▸ Excerto citado
E a este respeito diremos, desde logo, que se é certo ter a reconvenção, em regra, natureza facultativa, o que constitui entendimento pacífico na doutrina[9] e parece resultar claro da letra do artigo 266º, nº1 do NCPC, na medida em que ao estabelecer que «o réu pode, em reconvenção deduzir pedidos contra o autor», inculca a ideia de que ao réu, demandado em determinada acção, assiste a liberdade de optar entre aproveitar a mesma instância processual para formular uma pretensão contra o autor ou fazer valer essa pretensão através da propositura de uma ação autónoma,  também não deixa de ser verdade que, por vezes, após o trânsito  em julgado da sentença, o réu fica impedido de exercer, através de ação separada e distinta o seu direito.

E porque assim acontece, segundo Luís Miguel de Andrade Mesquita[10] , importa estabelecer a distinção entre a  reconvenção facultativa (permissive counterclaim) e a reconvenção necessária ou compulsiva (compulsory counterclaim).

É que , enquanto que, no primeiro caso,  o não uso da faculdade de dedução de reconvenção não tem, em princípio, qualquer interferência negativa na consistência do direito material de que o réu seja titular, já no segundo, «a faculdade de reconvir transforma-se num ónus, na medida em que o réu necessita de reconvir para afastar o risco de futura preclusão do direito, por força  do caso julgado que venha a constituir-se sobre a decisão favorável ao autor»[11] .     

Trata-se, entre outras, de situações em que, no dizer de Manuel de Andrade[12] , «uma vez julgada procedente uma acção, nela se afirmando competir ao autor certo direito, com base em certo acto ou facto jurídico, a força e autoridade do caso julgado impedirá mais tarde, por qualquer motivo não superveniente se possa vir impugnar aquele direito, com isto negando ou por  qualquer forma se intentando prejudicar bens  correspondentes por aquela decisão reconhecidos ao autor»

E, daí concluir este mesmo autor que, nestes casos, o réu « tem de invocar todos os meios de defesa que lhe possam assistir, quer dizer, todos os factos susceptíveis de comprovarem que o direito do autor não se constituiu validamente ( factos impeditivos), ou que sofreu alteração ou mesmo deixou de subsistir (factos modificativos ou extintivos)», e  até mesmo os que poderia ter deduzido com base num direito seu, valendo, neste sentido, a máxima segundo a qual o caso julgado «cobre o deduzido e o dedutível» ou « tantum judicatum quantum disputatum vel disputari debebat» [13] .

▸ Dados registados
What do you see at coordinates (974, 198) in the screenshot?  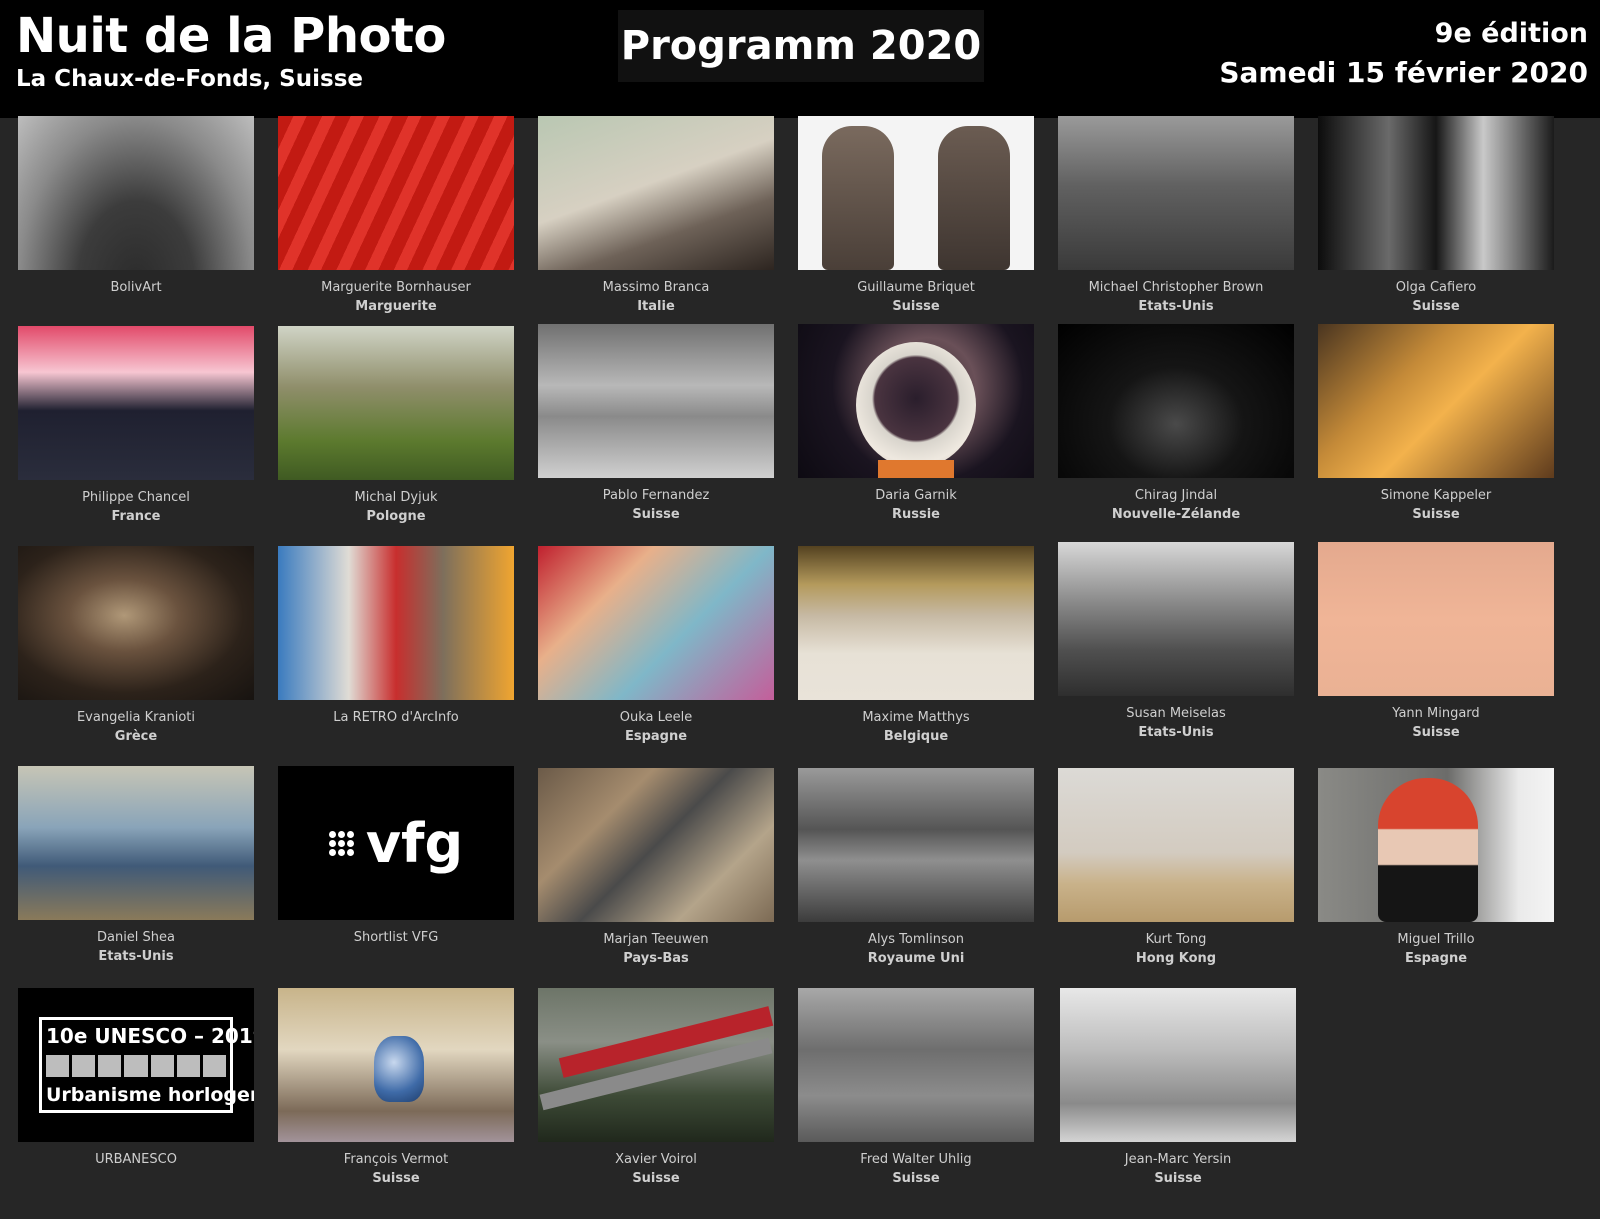 I see `figure-silhouette` at bounding box center [974, 198].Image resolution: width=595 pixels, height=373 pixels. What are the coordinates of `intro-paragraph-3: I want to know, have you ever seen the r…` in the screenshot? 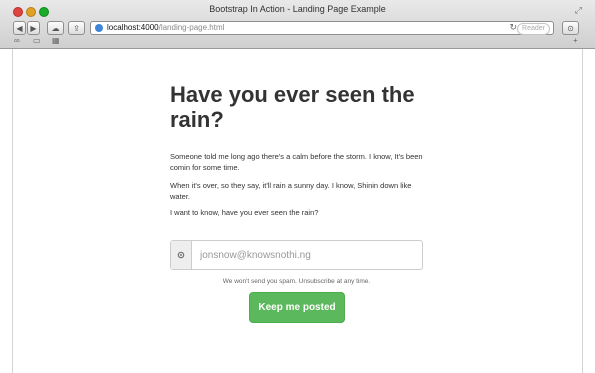 It's located at (244, 212).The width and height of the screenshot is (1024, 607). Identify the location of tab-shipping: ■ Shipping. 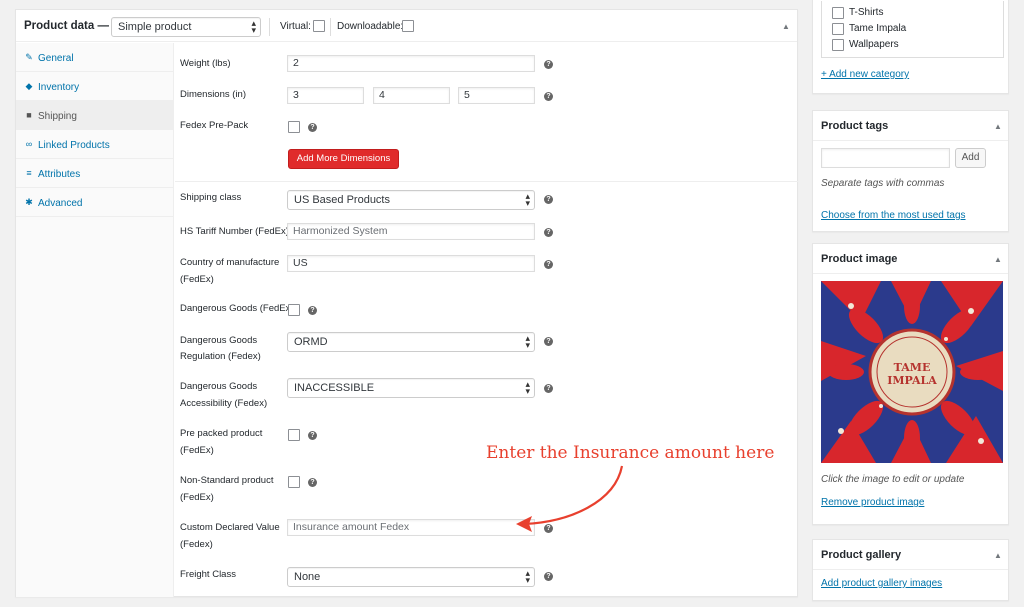
(95, 116). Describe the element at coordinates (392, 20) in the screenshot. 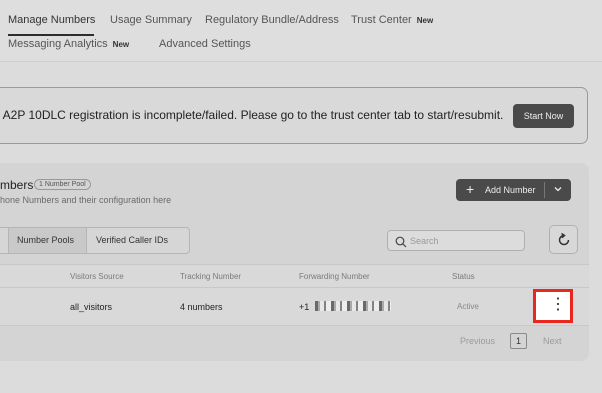

I see `tab-trust-center: Trust Center New` at that location.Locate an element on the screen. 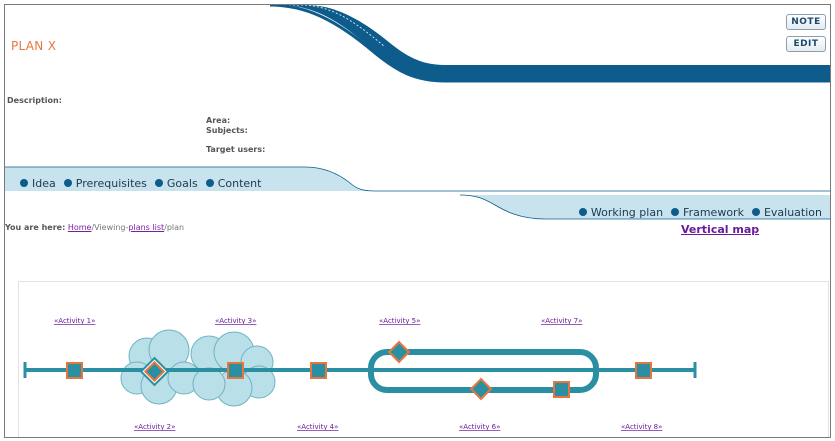 The height and width of the screenshot is (441, 835). activity-7-link: «Activity 7» is located at coordinates (562, 321).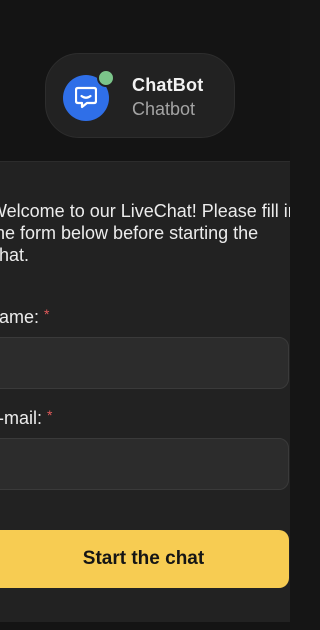 This screenshot has width=320, height=630. Describe the element at coordinates (168, 85) in the screenshot. I see `bot-name: ChatBot` at that location.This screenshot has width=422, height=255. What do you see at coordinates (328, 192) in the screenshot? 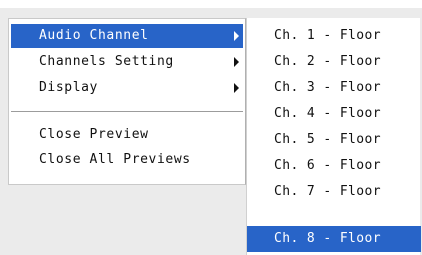
I see `submenu-item-label: Ch. 7 - Floor` at bounding box center [328, 192].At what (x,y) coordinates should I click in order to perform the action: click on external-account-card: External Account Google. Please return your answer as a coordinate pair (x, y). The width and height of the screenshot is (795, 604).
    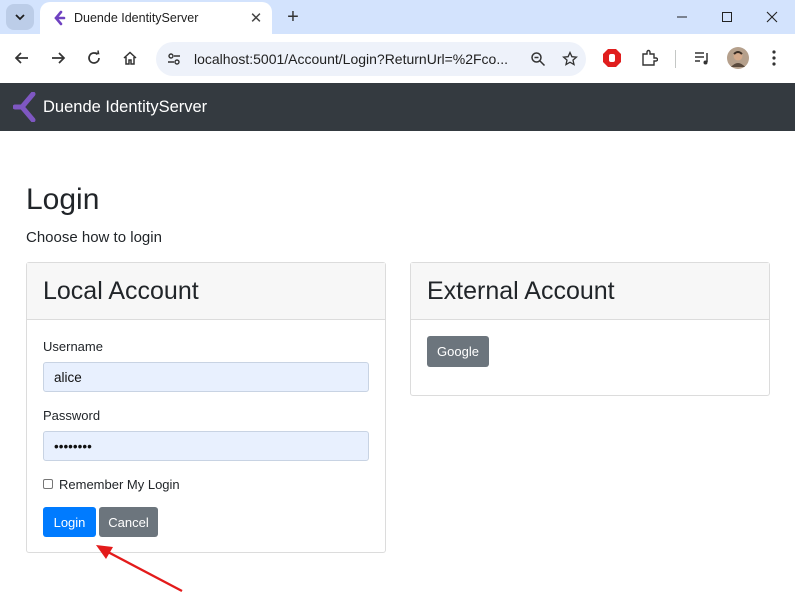
    Looking at the image, I should click on (590, 329).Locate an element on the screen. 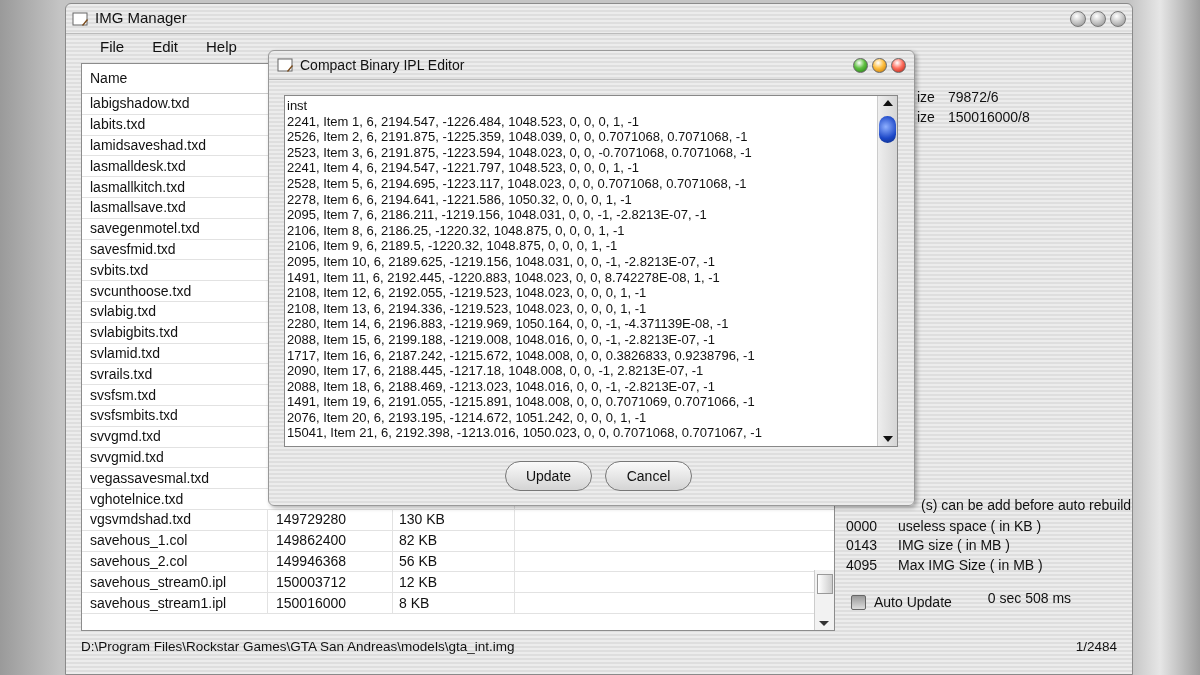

▸ Trabalho proposto
Transcreva o excerto citado entre "E a este respeito" e "o seu direito.", inclusive, substituindo "NCPC" por "novo Código de Processo Civil". As linhas acima não têm qualquer papel neste exercício.

▸ Resposta
E a este respeito diremos, desde logo, que se é certo ter a reconvenção, em regra, natureza facultativa, o que constitui entendimento pacífico na doutrina[9] e parece resultar claro da letra do artigo 266º, nº1 do novo Código de Processo Civil, na medida em que ao estabelecer que «o réu pode, em reconvenção deduzir pedidos contra o autor», inculca a ideia de que ao réu, demandado em determinada acção, assiste a liberdade de optar entre aproveitar a mesma instância processual para formular uma pretensão contra o autor ou fazer valer essa pretensão através da propositura de uma ação autónoma,  também não deixa de ser verdade que, por vezes, após o trânsito  em julgado da sentença, o réu fica impedido de exercer, através de ação separada e distinta o seu direito.